The attack on this model requires two requests. The first sends some large JSON to the server
let first_request: HashMap<u64, _> = (0..900000).map(|i| (i, ())).collect();
and recieves an ordering
let returned_data: Vec<_> = first_request.into_iter().collect();
The attacker then sends the first and third quarter of this list in a new JSON object.
let second_request: HashMap<u64, _> =
returned_data[..225000].iter()
.chain(&returned_data[450000..675000])
.cloned().collect();
Total time without second request: 0.1s
Total time with second request: 200s (x2000 amplification)

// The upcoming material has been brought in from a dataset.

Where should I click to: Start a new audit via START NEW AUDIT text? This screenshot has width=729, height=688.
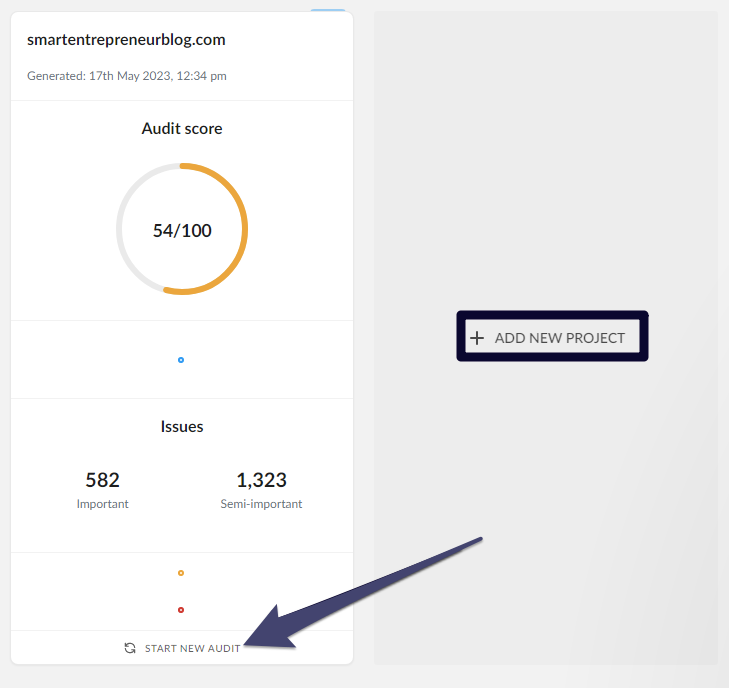[x=192, y=648]
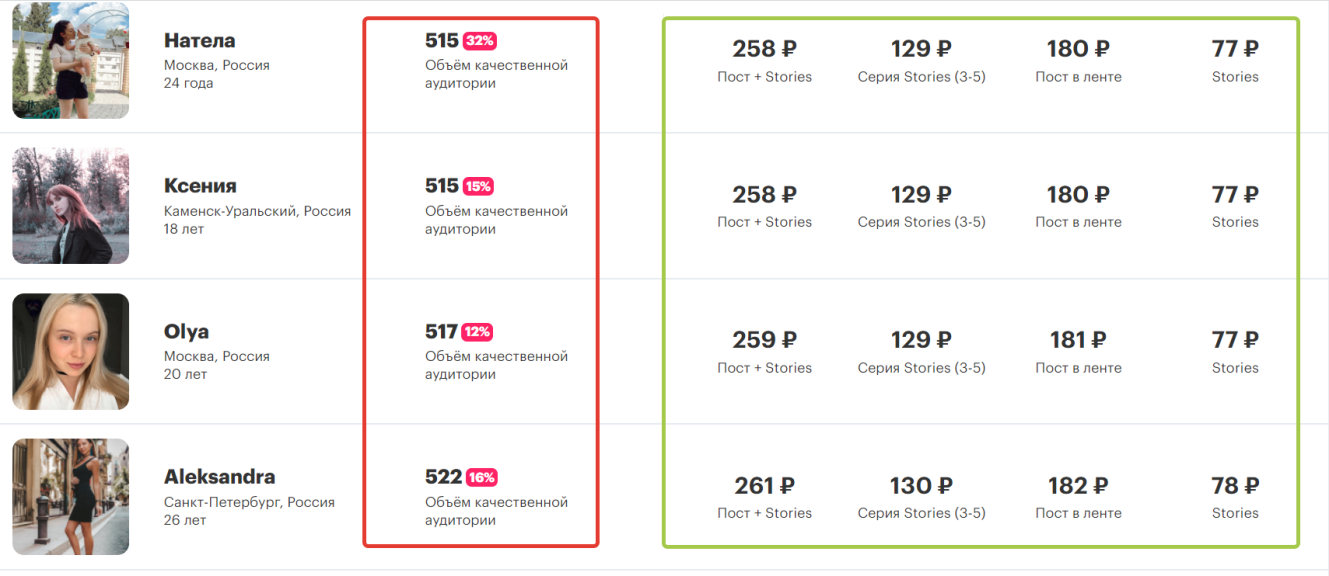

Solutions, near-solutions and non-solutions
These solutions should not be considered to be ordered, necessarily disjoint, nor an exhaustive list of options.
Fall back to BTreeMap
It should be clear that we cannot treat hash maps as a solved problem just because we use SipHash
. In fact, SipHash
is entirely insufficient to solve the problem. My first suggestion is thus to stop trying to make the hasher secure, and instead fall back to BTreeMap
when nonlinear behaviour is detected.
This guarantees a minimum level of performance regardless of the capabilities of the attacker, and allows usage of a faster hashing algorithm by default. Hash maps should get faster by default as a result. This does not prevent having to consider the issue, since the fallback is costly and must be rare, but this is an easier problem than entirely securing the hash map.
Use a hash map without problematic blowup, or less affected by it
Java solves this problem by using a hash map with chaining and converting large buckets to tree maps. This mitigates the impact of degradation, but does not seem to allow using contiguous hash maps by default.
As far as I am aware, the blowup cannot be resolved by moving to another common form of open addressing, although quadratic probing would be significantly less affected by some of these attacks. Chaining alone also defeats the attacks given here, but still requires a secure hash and fails with attackers with more capabilities.
Use different seeds for each hash map
Pull requests #31356 (closed) and #33318 (merged) first proposed incrementing the thread local seed for each hash map. This was later removed when no threat model was seen, but would prevent both attacks listed here.
This still allows attacks when hash maps are reused.
Randomize iteration order
I am not sure how one would randomize iteration order efficiently. However, it should solve the problem unless hashes are exposed through other means.
Ignore the problem
Given that Rust went so far as to use SipHash
, quadratic blowup on code as simple as fst.extend(snd)
seems too extreme to ignore.